Call to reform prostitution laws
Sex trade campaigners have claimed backing from 80 TDs and senators for their demands to criminalise prostitution in Ireland.
An umbrella group, calling itself Turn off the Red Light, want to see Nordic-style legislation introduced which would grant sex workers immunity while those who buy sex are prosecuted.
While it is illegal to solicit for sex on the street or in public, it is currently not a criminal offence to buy or sell sex in the Republic.
Sarah Benson, of Ruhama - one of 48 organisations in the campaign - said the threat of fines and criminal convictions similar to that in Sweden, Norway and Iceland was needed to stamp out the exploitation of vulnerable sex workers.

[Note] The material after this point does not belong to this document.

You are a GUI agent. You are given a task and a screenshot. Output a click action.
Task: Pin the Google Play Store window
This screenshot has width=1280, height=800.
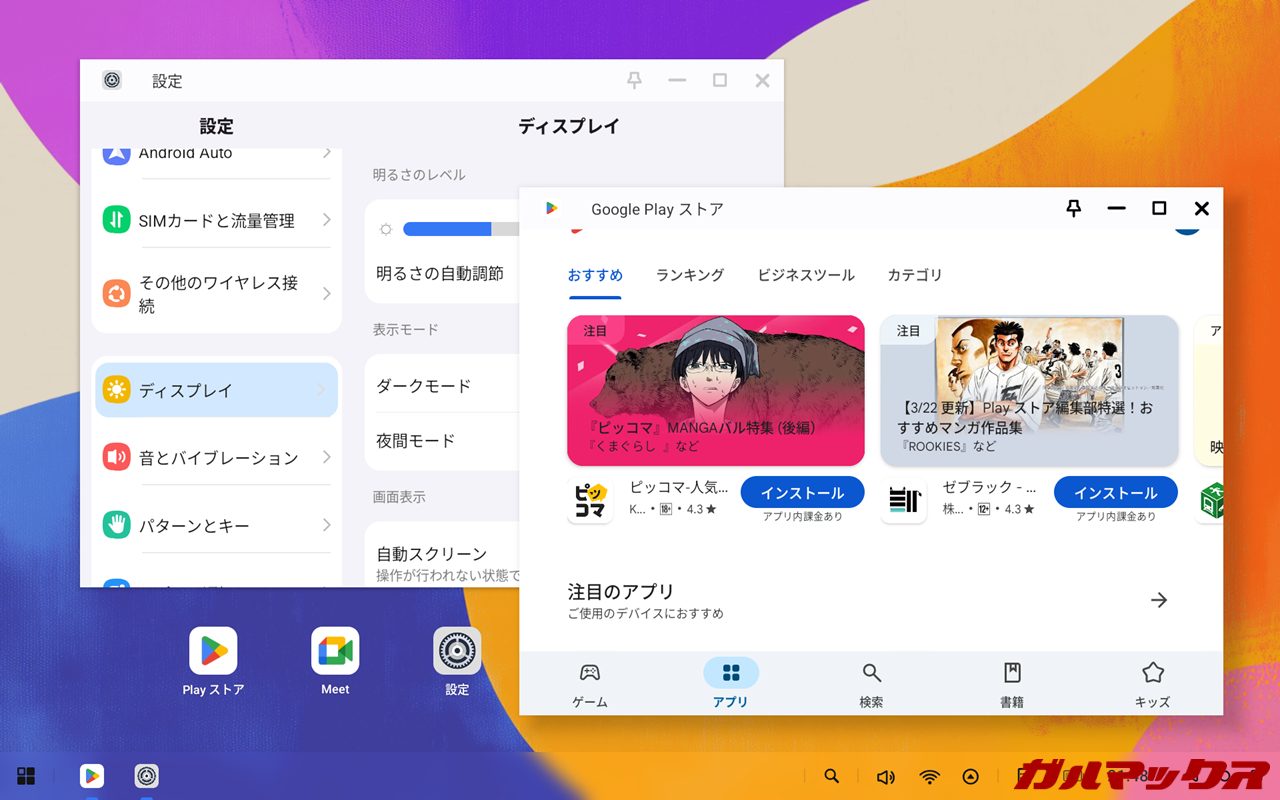tap(1073, 208)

"The profile of sex buyers is that they tend to be men of means, they tend to be married, they are people who care about their reputations," she said.
"Consistent studies of sex buyers in the UK and the US indicate the greatest deterrent to buying sex would be either a criminal offence or being named. That's what we will be driving at."
Ms Benson added: "The motivation is to create a deterrent effect in recognition that the trade is exploitative, that those who are bought for sex suffer serious harm as a consequence, and that really we would like Ireland to adopt a similar message to other countries who say buying sex is not okay."
Ms Benson was among a delegation from Turn off the Red Light who met with four TDs, representing the Independents technical group, at Leinster House, including Mattie McGrath, Maureen O'Sullivan, Thomas Pringle and Catherine Murphy. She said the campaign is highlighting the reality of Ireland's sex trade as a highly organised, criminal enterprise.
She said they had a very positive response from the Independents. The campaign claims support from 80 Oireachtas members.
The Department of Justice said it was still working on a discussion document to inform possible new laws on prostitution that was expected to be published by the end of last month.